(Stored items)
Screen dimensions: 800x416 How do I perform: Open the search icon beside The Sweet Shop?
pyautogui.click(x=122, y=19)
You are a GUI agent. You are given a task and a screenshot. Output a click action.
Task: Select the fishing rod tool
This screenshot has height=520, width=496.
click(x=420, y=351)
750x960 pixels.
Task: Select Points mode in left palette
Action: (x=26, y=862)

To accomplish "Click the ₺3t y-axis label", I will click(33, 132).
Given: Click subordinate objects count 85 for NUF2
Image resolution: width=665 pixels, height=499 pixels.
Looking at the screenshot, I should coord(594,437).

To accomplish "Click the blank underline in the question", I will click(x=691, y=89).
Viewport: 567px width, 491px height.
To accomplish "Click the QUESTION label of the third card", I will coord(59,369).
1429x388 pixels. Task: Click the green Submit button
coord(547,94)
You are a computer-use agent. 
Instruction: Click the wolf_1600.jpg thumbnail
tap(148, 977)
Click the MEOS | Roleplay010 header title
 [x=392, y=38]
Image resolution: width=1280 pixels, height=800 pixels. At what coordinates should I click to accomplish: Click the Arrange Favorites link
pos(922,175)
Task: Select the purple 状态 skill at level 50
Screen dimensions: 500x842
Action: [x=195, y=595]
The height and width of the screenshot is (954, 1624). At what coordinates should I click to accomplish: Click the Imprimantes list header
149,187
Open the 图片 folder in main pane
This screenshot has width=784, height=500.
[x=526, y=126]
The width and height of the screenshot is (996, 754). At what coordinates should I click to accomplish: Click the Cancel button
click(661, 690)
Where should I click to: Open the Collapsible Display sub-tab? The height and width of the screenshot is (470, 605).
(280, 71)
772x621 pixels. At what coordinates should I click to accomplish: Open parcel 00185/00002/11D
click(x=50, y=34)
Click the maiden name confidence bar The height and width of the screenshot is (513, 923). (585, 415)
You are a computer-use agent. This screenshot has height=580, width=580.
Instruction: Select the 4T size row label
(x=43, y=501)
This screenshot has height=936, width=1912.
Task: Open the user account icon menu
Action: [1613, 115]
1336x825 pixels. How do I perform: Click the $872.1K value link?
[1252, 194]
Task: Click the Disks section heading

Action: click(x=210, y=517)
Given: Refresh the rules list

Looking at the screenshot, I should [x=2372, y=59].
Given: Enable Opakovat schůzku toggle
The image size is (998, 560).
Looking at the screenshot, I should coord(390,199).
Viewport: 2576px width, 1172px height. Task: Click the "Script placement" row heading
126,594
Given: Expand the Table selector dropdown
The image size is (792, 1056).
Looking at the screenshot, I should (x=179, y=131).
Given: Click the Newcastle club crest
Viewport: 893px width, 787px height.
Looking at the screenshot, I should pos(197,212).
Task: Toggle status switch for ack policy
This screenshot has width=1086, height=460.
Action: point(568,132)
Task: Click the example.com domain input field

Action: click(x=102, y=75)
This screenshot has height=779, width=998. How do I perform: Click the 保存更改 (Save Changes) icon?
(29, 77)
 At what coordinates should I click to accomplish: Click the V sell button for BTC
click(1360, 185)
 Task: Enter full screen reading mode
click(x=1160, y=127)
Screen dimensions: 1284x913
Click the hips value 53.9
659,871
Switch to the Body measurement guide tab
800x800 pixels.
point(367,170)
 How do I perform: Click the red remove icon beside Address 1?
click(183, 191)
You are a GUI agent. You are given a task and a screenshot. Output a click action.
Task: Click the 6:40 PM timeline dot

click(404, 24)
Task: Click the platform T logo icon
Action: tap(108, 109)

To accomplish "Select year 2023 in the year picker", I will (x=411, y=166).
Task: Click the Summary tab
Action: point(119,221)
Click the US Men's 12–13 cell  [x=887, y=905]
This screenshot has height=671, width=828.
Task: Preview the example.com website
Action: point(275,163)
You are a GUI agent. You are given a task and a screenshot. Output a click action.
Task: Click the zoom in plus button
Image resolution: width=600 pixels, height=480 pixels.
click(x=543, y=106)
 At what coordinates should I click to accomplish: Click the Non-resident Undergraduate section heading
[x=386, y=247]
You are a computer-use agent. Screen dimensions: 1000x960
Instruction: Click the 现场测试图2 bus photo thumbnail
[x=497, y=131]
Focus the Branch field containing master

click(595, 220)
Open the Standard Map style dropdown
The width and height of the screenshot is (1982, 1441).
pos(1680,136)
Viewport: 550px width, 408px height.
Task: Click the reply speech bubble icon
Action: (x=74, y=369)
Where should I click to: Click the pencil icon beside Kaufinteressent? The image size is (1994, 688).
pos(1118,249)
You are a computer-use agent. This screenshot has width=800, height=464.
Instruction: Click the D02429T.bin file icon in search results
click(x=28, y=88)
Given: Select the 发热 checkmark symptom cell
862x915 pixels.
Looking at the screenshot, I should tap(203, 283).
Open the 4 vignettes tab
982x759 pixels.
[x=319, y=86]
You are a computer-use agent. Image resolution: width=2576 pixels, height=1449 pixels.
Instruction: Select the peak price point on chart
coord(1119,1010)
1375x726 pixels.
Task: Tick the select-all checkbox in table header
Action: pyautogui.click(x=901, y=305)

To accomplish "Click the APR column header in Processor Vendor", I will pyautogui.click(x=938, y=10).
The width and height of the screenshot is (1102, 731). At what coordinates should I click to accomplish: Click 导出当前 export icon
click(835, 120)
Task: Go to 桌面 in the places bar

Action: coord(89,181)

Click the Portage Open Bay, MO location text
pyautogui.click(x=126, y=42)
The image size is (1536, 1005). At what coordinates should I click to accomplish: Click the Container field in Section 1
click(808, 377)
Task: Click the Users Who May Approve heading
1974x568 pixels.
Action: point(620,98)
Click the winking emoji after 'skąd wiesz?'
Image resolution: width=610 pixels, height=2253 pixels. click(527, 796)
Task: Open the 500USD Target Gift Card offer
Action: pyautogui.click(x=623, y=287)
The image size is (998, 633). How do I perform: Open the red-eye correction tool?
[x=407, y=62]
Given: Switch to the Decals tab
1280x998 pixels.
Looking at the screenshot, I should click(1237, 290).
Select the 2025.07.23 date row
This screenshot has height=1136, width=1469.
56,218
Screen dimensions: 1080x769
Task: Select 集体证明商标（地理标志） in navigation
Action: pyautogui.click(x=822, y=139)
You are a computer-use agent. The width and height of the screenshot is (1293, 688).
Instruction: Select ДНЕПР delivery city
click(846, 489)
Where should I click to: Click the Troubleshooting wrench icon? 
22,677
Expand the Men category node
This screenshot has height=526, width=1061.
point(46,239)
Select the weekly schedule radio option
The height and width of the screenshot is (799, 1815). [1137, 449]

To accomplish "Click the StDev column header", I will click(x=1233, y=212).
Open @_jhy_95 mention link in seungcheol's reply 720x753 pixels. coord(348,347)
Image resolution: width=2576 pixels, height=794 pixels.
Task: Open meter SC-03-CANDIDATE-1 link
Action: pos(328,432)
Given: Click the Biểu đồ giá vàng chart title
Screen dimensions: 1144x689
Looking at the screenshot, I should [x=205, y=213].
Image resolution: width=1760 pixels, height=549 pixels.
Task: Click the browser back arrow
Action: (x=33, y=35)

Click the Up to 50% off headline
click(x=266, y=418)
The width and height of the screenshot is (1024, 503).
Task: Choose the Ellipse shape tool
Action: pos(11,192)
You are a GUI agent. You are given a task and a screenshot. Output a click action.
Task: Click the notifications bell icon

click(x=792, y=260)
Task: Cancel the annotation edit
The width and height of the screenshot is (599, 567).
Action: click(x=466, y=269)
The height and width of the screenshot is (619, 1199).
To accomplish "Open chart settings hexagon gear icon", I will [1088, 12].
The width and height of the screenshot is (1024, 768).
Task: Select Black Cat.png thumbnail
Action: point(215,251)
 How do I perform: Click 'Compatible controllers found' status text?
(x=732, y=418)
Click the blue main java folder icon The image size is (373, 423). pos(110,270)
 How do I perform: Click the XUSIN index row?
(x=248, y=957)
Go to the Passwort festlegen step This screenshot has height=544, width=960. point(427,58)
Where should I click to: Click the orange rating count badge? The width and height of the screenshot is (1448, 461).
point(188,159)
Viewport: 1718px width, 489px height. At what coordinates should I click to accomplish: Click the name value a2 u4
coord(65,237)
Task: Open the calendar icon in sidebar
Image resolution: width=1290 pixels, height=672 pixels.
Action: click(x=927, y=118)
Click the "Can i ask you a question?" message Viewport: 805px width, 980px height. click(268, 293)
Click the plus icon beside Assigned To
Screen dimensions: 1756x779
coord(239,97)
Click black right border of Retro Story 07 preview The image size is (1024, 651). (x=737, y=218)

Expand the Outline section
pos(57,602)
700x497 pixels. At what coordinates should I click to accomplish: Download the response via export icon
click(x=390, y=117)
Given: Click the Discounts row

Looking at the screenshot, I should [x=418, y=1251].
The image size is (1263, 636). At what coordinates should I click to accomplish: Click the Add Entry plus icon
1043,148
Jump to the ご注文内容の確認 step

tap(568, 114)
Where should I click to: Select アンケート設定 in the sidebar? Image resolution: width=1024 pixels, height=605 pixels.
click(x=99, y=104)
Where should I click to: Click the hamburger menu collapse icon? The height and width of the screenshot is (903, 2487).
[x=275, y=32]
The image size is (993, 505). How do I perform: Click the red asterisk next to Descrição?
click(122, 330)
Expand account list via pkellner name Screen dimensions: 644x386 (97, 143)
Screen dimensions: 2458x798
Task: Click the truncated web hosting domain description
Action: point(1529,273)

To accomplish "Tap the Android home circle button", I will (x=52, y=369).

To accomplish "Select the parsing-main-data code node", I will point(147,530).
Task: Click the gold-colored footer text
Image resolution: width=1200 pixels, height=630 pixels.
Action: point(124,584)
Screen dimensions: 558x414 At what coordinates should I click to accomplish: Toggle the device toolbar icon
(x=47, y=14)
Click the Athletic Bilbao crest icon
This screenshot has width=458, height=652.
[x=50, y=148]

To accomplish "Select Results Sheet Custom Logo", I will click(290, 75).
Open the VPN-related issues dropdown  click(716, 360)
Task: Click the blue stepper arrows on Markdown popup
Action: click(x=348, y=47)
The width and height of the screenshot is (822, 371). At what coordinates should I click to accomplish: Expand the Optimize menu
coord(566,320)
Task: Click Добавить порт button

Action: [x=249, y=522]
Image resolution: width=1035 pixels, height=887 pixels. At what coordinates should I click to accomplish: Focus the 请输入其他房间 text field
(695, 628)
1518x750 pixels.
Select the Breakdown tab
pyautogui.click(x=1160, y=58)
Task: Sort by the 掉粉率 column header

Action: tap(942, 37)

[What the exercise asks] A verbatim transcription is needed of the lines above, starting at the line with "This screenshot has height=520, width=496." and ending at the line with "Viewport: 567px width, 491px height.", both included, and of nothing else.

[Response]
This screenshot has height=520, width=496.
click(x=420, y=351)
750x960 pixels.
Task: Select Points mode in left palette
Action: (x=26, y=862)

To accomplish "Click the ₺3t y-axis label", I will click(33, 132).
Given: Click subordinate objects count 85 for NUF2
Image resolution: width=665 pixels, height=499 pixels.
Looking at the screenshot, I should coord(594,437).

To accomplish "Click the blank underline in the question", I will click(x=691, y=89).
Viewport: 567px width, 491px height.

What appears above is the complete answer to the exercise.